HIE in the late-gestation/term infant is by far the most common cause of neonatal brain injury and a major cause of acute mortality and chronic neurological morbidity in infants and children (Nair and Kumar, 2018). HIE affects 2–4/1000 full-term births and is frequently associated with neurocognitive impairment, cerebral palsy and seizure disorders (Novak et al., 2018). Therapeutic hypothermia has successfully reduced neurologic disability in survivors of moderate to severe HIE, and has thus been adopted as standard of care for neonates born at at least 36 weeks' gestation (Jacobs et al., 2013). Current hypothermia protocols have consistently involved starting treatment within the first 6 h of life, with 34.5±0.5°C for head cooling, or 33.5±0.5°C for whole-body cooling, and continuing treatment for 48–72 h (Davidson et al., 2015). Novel therapeutic strategies that aim to augment neuroprotection and/or neuroregeneration in combination with cooling, and thus reduce the number of affected infants, are highly needed (Nair and Kumar, 2018). Relevant preclinical models continue to be essential to elucidate mechanisms and to develop neuroprotective strategies.
HIE of sufficient severity to deplete cerebral energy reserves activates multiple pathways, including disruption of calcium homeostasis, microglial activation, excitotoxicity, and oxidative and nitrosative stress, leading to ongoing cell death (Yildiz et al., 2017). Although the early period of reperfusion partially restores cerebral energy stores, numerous studies in both asphyxiated infants and preclinical animal models have demonstrated a secondary depletion of cerebral high-energy compounds, or secondary energy failure, during the subsequent hours to days (Patel et al., 2014), often characterized by neuroinflammation (Borjini et al., 2019) and further cellular damage (Hagberg et al., 2015).

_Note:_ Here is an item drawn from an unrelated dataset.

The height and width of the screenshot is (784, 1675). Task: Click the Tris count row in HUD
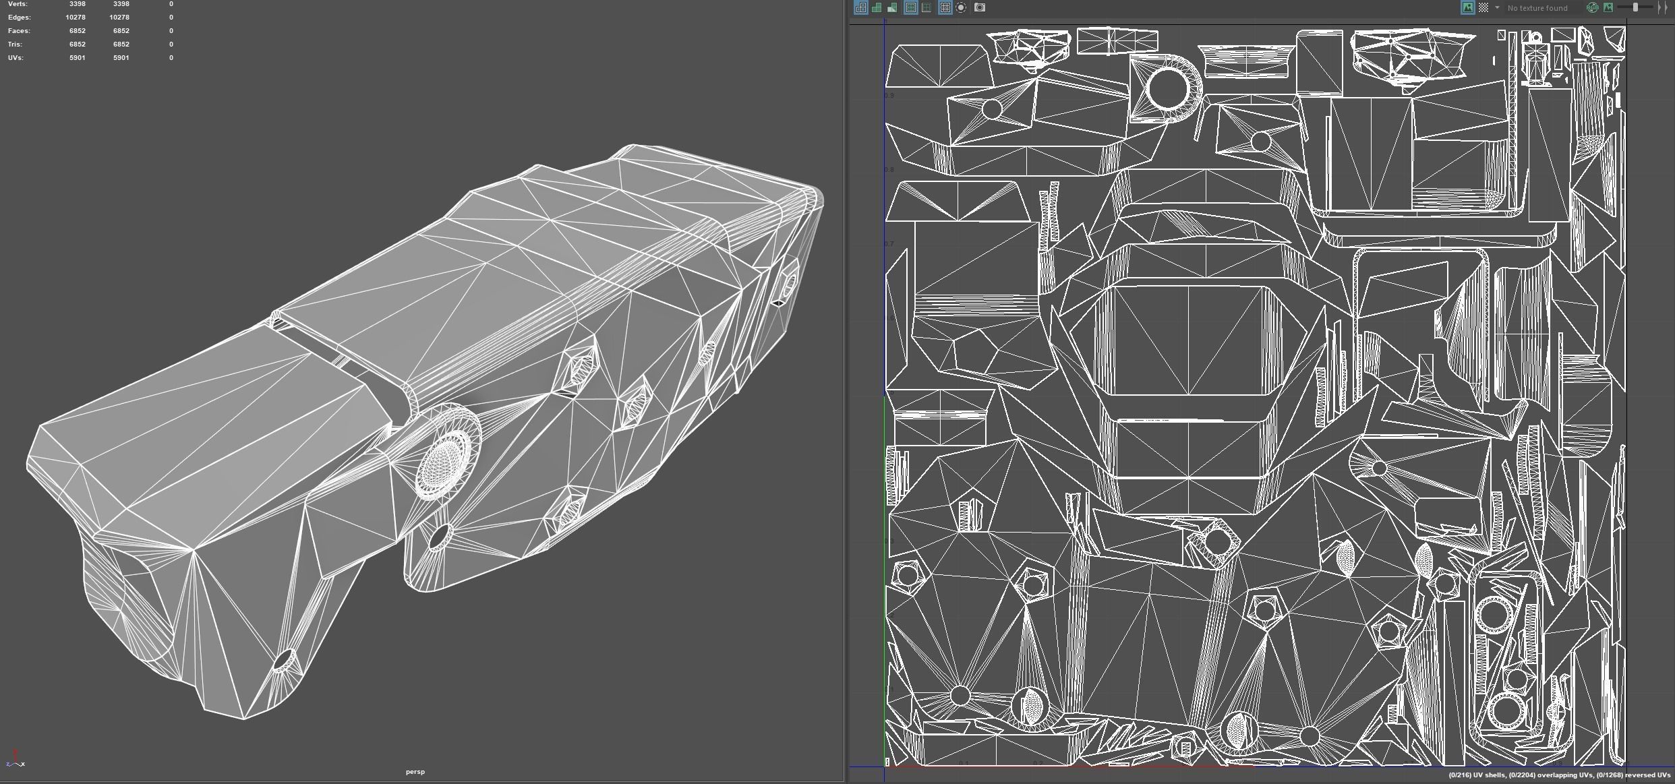pyautogui.click(x=15, y=44)
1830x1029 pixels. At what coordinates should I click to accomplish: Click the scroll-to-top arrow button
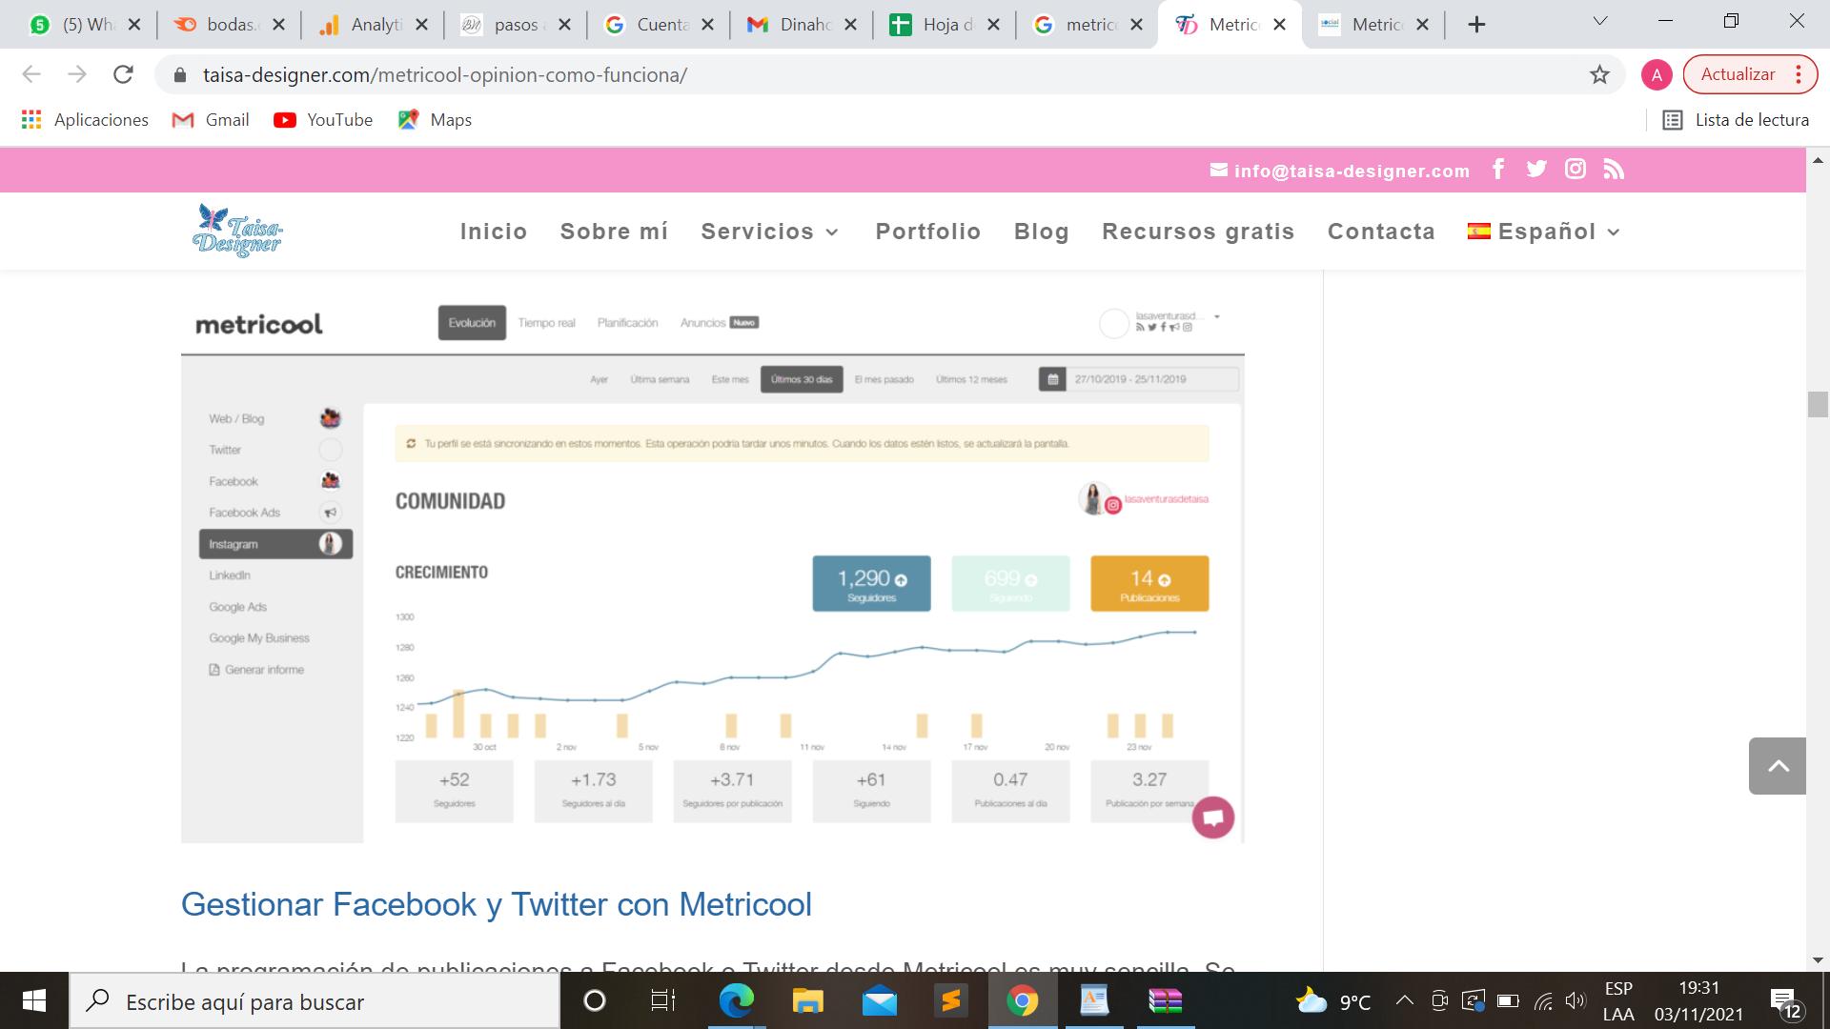point(1778,766)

Preclinical models of HIE and brain injury
Term and juvenile animal models
Commonly used experimental models of neonatal encephalopathy involve induction of hypoxia–ischemia (HI) or focal ischemic lesions in juvenile rodents, with or without the addition of inflammation (Patel et al., 2014). The discovery that mild, induced hypothermia can improve neurological recovery after moderate to severe HI was initially demonstrated in rodent and piglet preclinical models (Gunn and Thoresen, 2015). Because therapeutic hypothermia is already a routine standard of care for neonatal encephalopathy, it is important that this therapy is utilized in the selected experimental model to benchmark novel therapeutic strategies (Sabir et al., 2014). Moreover, a translational approach requires that therapeutic interventions must be initiated after reperfusion and tested also in combination with therapeutic hypothermia (Robertson et al., 2019).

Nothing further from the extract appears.